The Association for Strengthening Agricultural Research in Eastern and Central Africa (ASARECA) will enhance the capacity of its member states for climate responsiveness in policy formulation and implementation.
Enock Warinda, ASARECA executive director says farmers, especially the women and youth are not accessing climate-smart agriculture technologies to the same extent as men for lack of proper policies.
Dr Warinda said climate change remains a major challenge to agricultural production in Eastern and Central Africa as occasioned by prolonged droughts, delayed rains, floods and emergence of new pests and diseases
Hence, the adoption of Climate Smart Agriculture technologies and innovations is critical in adapting to climate change.
“ASARECA is supporting member countries to improve implementation of agricultural policies by looking at regional policy gaps and weaknesses in the climate-resilient transformation of maize-mixed agri-food systems, value chain development, and trade in Eastern Africa”, Dr Warinda said.

Dr Enoch Warinda, the chief executive officer of ASARECA during the interview on the sidelines of the workshop in Nairobi. (Photo:BDA).
Dr Enoch Warinda, the chief executive officer of ASARECA during the interview on the sidelines of the workshop in Nairobi. (Photo:BDA).

Dr Warinda pointed out that most national policies in the region have emphasised the significance of sustainable maize-mixed systems, intensification and diversification for climate adaptation and improved rural prosperity, however, the challenge remains on harmonisation and implementation.
“The policymakers from all these 15 countries in these meeting want to look at how we can make our farmers resilient to climatic change and how we can make them access climate-smart agriculture technologies “, he said
He said the research organisations in the 15 member countries have developed some of the best technologies that can allow farmers to plant during drought and still get good harvest but this is sometimes hindered by policies.
“If national development plans are prioritised, farmers can adopt the climate-relevant technologies along the various food systems which we have already identified, to increase their productivity”, he added
Julian Barungi, Program Officer in charge of policy at ASARECA said one of the major areas that they are addressing in the policy dialogue is the validation of a policy index tool which they are developing to support policy analysis within the member countries.

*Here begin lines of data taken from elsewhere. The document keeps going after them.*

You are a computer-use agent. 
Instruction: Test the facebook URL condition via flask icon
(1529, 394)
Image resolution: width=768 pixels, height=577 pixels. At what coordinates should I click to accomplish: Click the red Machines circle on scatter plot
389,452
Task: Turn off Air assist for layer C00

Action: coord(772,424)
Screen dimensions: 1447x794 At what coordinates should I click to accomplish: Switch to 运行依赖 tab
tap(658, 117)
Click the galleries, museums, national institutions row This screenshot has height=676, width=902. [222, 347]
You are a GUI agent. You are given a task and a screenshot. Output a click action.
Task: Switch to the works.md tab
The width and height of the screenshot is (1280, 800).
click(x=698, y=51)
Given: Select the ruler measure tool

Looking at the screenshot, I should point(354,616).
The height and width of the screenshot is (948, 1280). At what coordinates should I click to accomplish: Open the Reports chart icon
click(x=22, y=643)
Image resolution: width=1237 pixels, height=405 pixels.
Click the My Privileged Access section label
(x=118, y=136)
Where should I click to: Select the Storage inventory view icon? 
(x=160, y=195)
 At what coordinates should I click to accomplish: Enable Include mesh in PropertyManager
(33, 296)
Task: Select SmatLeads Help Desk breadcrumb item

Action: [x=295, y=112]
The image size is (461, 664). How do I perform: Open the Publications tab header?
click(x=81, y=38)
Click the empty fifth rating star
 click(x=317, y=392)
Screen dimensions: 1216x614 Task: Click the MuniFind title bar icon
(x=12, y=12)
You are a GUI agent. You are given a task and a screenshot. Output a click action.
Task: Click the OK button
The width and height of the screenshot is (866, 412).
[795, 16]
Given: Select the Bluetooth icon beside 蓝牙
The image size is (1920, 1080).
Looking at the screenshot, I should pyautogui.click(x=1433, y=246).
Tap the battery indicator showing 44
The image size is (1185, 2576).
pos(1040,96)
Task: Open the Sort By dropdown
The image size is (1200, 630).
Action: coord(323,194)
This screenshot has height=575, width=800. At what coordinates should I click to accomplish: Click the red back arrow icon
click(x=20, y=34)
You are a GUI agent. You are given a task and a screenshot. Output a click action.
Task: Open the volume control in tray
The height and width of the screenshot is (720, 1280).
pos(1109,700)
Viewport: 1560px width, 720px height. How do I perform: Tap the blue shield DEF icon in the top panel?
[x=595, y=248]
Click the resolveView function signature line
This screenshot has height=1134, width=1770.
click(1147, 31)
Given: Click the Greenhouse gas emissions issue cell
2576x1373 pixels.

The index tool, she added, will track the formulation and implementation of the different policies that affect agricultural research for development by periodically collecting data, analysing diverse policies and taking stock of changes.
“These are policies that really affect the smallholder farmers at the last mile and we are all working towards improving their livelihoods,” she said.
Ms Barungi said the ASARECA Agricultural Policy Index tool is to help in assessing the extent to which the agricultural research for development policies is impacting smallholder farmers and whether they are translating into improved productivity at the farmer level.